Chopra criticizes Mlodinow for relentlessly confusing levels when it comes to reaching for an explanation to this fundamental question. For example, we don’t think gasoline drives a car, he points out. Such a conclusion would be confusing levels of causation, assuming that all answers are to be found in the physics and chemistry of cars rather than in the agency of the driver and the car designer. Or that the products of thought—such as literature or poetry or invention—can be captured or explained by appealing merely to the firing of neuronal connections in the brain. The meaning of poetry and the subtlety of brain chemistry represent difference levels of existence, different levels of causation, different levels of explanation.

So, good for Chopra on that front. But then he goes further, making, to my mind, the exact opposite mistake to Mlodinow. Deepak’s spiritual worldview asserts that consciousness is foundational in the cosmos. That’s all well and good, but in an effort to assert that intelligence, consciousness, and life are not merely the product of evolution but are intrinsic to the universe itself (and to counter those who dismiss these qualities altogether as fundamentally important) he tends to overstep. He has a habit of attributing higher expressions of these qualities to lower levels in the process, as if intelligence in a fairly advanced form can be found at more basic levels of the universe. Is an electron alive? Well, only if we really change our definition of the term. Otherwise, we may be short-shrifting the actual evolutionary breakthrough that biological life represents.

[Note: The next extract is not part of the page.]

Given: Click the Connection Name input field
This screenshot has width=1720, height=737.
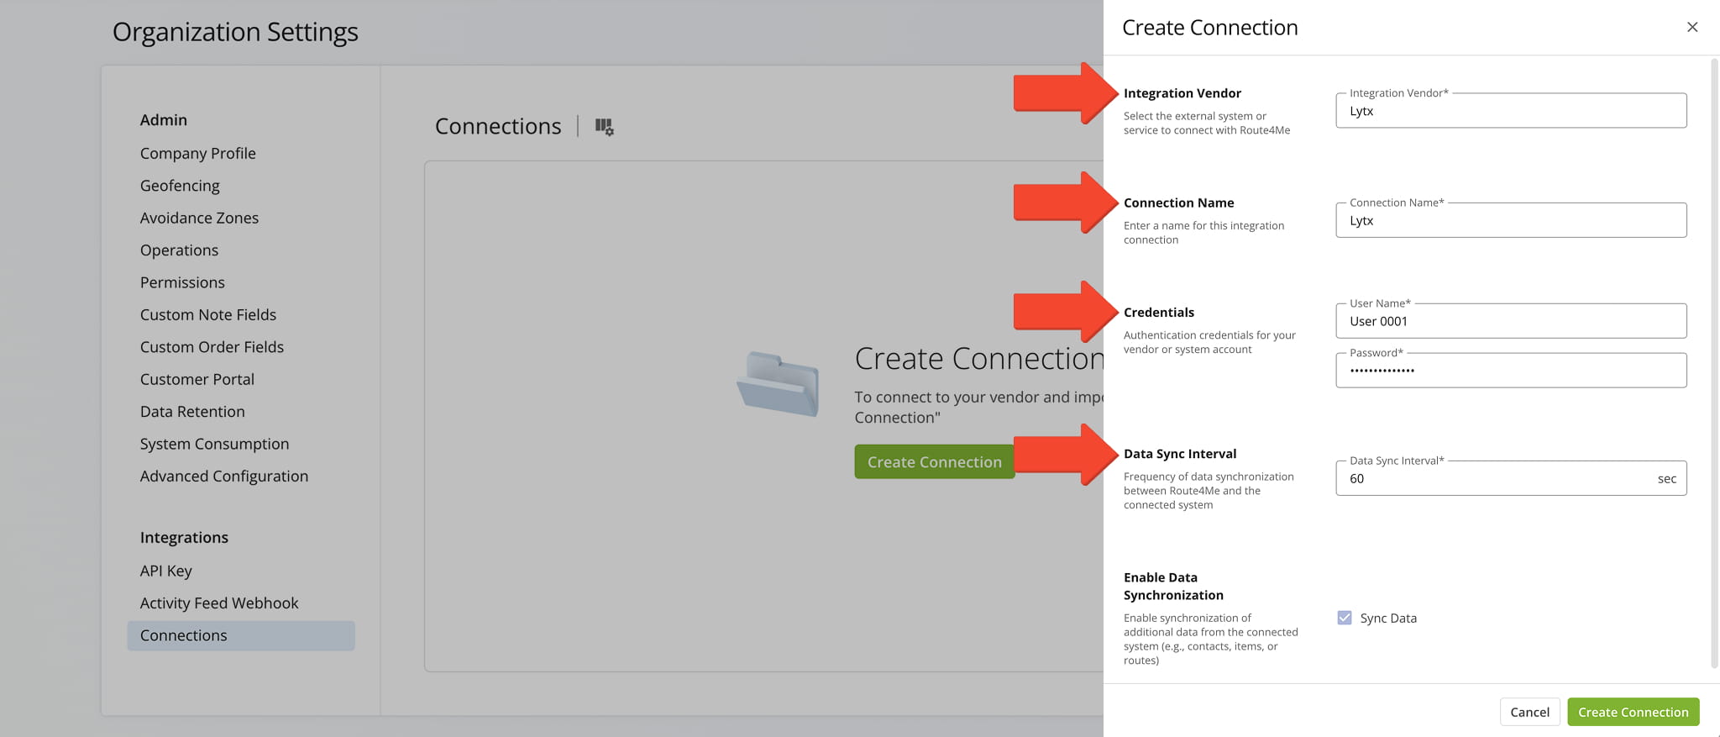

Instead of life and consciousness being the disrespected byproducts of a material universe, Deepak wants to see them as foundational, having been there all along. “Life has always been,” he observes. But to my mind, he is inserting too much intelligence and consciousness into the origin and not leaving enough to develop in the process itself. So I find myself somewhere in the middle of this debate. Let’s make room for evolution, for emergence, for the novelties of life and consciousness to have slowly emerged over time in all their glory as the universe has developed. And if we want to claim they were there at the origin (which is a spiritually understandable thing to claim), then let’s at the very least acknowledge that they would have to have been such proto-versions of life and consciousness, such early precursors of what these qualities are today, that we don’t confuse them with actual biological life or human intelligence. Let’s not make the mistake of trying to insert higher qualities at lower levels of the process.  That’s when you start trying to say that stars might be intelligent or Gaia might have a high level of awareness. In the name of standing for consciousness, it’s easy to go overboard and implicate intelligence too far down in the evolutionary chain. Biologist Rupert Sheldrake, whose work I respect a great deal, can make the same error, speculating about the consciousness of the sun or planets in ways that are, to my mind, are an unnecessary over-response to reductionism. Not only do I think such claims are false, but they also just embolden those, like Mlodinow, who already want to undervalue things like consciousness altogether and their importance in our understanding of the universe. And it also undervalues the role that evolution plays in the development of all of these qualities, even qualities we might call spiritual.

So, what is Life? To me it seems clear that we barely understand the question. But it’s also true that fascinating things emerge as we try to give answers. Kudos to Mlodinow and Chopra for giving us more food for thought.